The proper ratios of fish to ice must be observed. In temperate climates, one part fish to one part ice is common. In tropical conditions, one part fish to three parts ice is not unusual.
Areas of heat penetration into the hold, such as the engine room bulkhead and hull sides, must be given extra layers of ice to compensate for rapid ice loss in these areas, particularly if insulation is poor.
The last layers of fish near the deckhead should have extra layers of ice to fully cover the fish and allow for any extra melting from heat penetration through the deck.
Fish and ice must be carefully and evenly stowed to allow even distribution of both. Shelves and boxes must not be overfilled or crushing damage to the fish will result.
Fish temperatures at the dockside when discharging should be between 0 °C and 2 °C, and there should also be considerable amounts of ice still evenly distributed among the fish.
Ice must be layered under, around and on top of the fish.
FIGURE 4.3 Stowage of bulk fish on ice
Figure 4.3 illustrates common bulk fish stowage methods in a typical small fishing vessel hold.
The type of ice used in any particular fishery will generally depend on what is available locally from shoreside ice plants. Ice plants that are built specifically for fishery operations will usually supply subcooled flake or shell ice, or block ice. In some countries with newer plant installations slush ice may also be available.
For efficient and rapid cooling, ice must be used correctly. It is important to completely surround the fish with ice so that it is in full contact with the product. For this, ice needs to be in very small pieces or in slush form, or perhaps made into an ice-water slurry as in CSW applications. A few large lumps of ice scattered over the fish do not have the same cooling effect as small particle ice packed around the fish. Whether in boxes or stowed in bulk in fish-hold pens, fish also need to be carefully layered in ice. Improperly and properly iced boxed fish are shown in Figure 4.4.
FIGURE 4.4
Typical plastic fish box/tote
(stackable)
In order to optimize the chilling power of ice, some small-decked fishing vessels operating in warm climates have insulated tubs installed on deck. The tubs are filled with ice and CSW and are used for the rapid cooling of freshly caught fish prior to stowage on ice in the hold. An advantage of this system, even though it uses ice to chill the seawater, is that less ice is required in the hold to chill the fish down to 0 °C so, where hold size is a limiting factor, more fish can be stored. Because fish can be chilled almost immediately on capture, this system is capable of producing better quality fish.
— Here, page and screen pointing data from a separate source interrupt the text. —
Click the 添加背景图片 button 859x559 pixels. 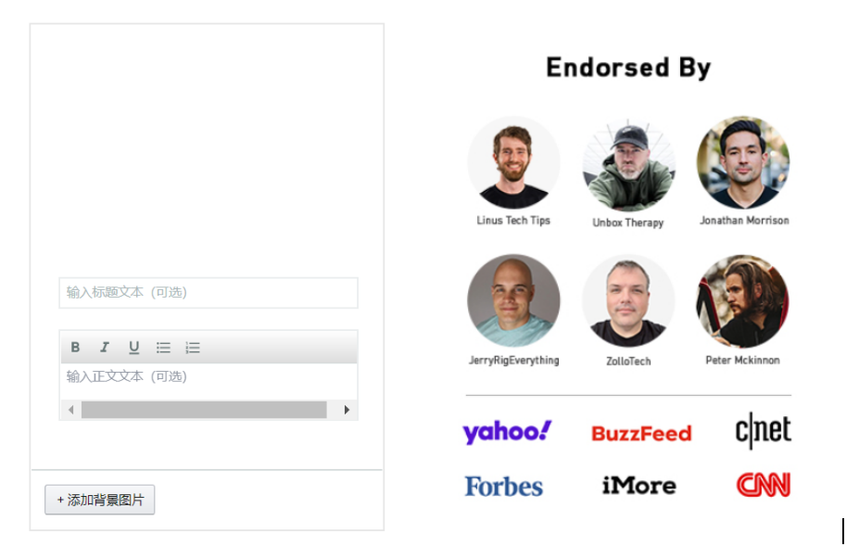(x=100, y=500)
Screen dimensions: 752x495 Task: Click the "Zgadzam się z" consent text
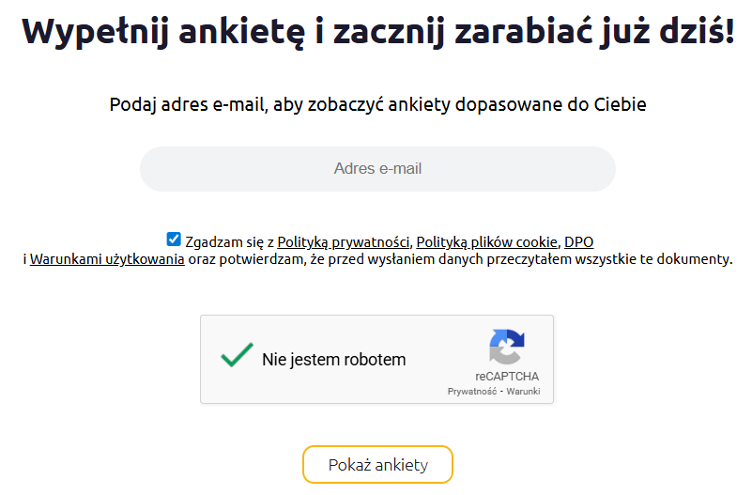click(229, 241)
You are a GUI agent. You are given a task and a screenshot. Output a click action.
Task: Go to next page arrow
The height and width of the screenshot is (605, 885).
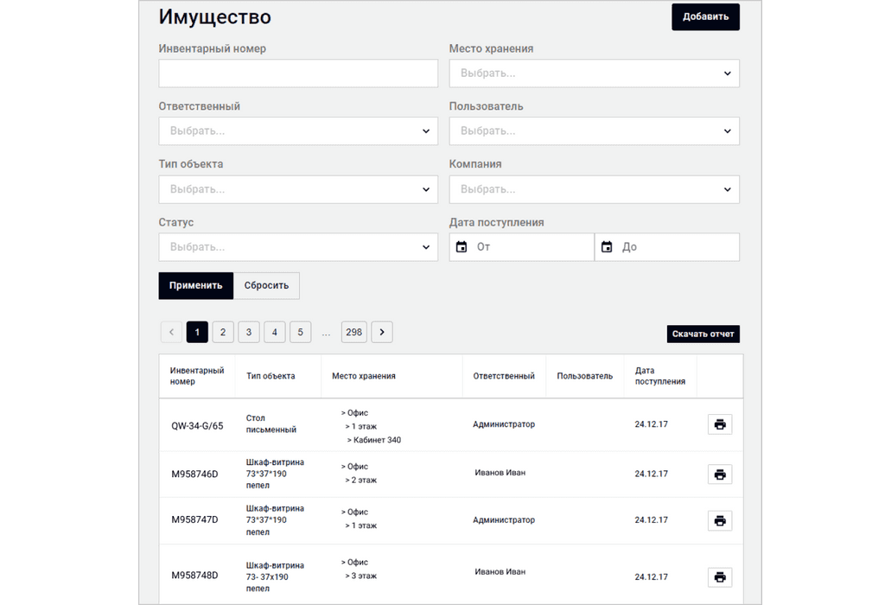coord(382,332)
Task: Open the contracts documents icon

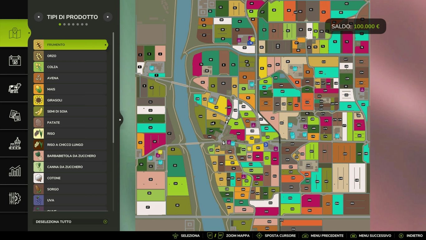Action: [x=14, y=116]
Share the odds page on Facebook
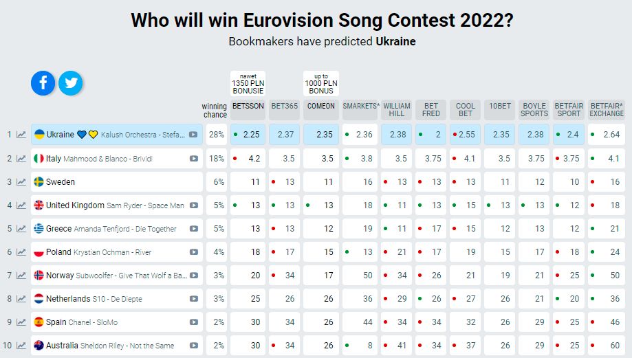 (43, 83)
Block-ice plants are still commonly found in many countries because they are relatively simple to operate and maintain. Often, these plants were built to supply local stores, bars, market places and domestic households as well as the fishing industry.
Block ice is preferred by fishermen in many parts of the world because it will last longer and takes up less space in the fish hold. However, as already mentioned, for block ice to be used effectively for stowage of fish, and to make full use of its cooling power, it first has to be crushed or ground into small pieces. Common practice in many countries is for the ice to be transported and stored as blocks, and ground into pieces as required. In order for the broken ice to make good contact with the fish it must be broken into small enough pieces. In many instances the ice is broken into smaller pieces by simply using an ice pick or hammer. Generally this does not break the ice sufficiently for it to make good contact with the fish and thus the fish can still be exposed to high ambient temperatures. A much more effective means of crushing block ice is to use a mechanical grinder or crusher that can reduce block ice to small pieces of 1 cm × 1 cm or smaller, as described in section 3.3.
Flake ice has the advantage over block ice of being relatively easy to use since it does not need crushing before use. Because it is slightly subcooled during manufacture and can be packed well around fish, it may be more efficient in cooling fish than crushed block ice. However, because it has a higher surface area and holds a lot of air, it takes up more room in storage and melts more quickly than uncrushed block ice.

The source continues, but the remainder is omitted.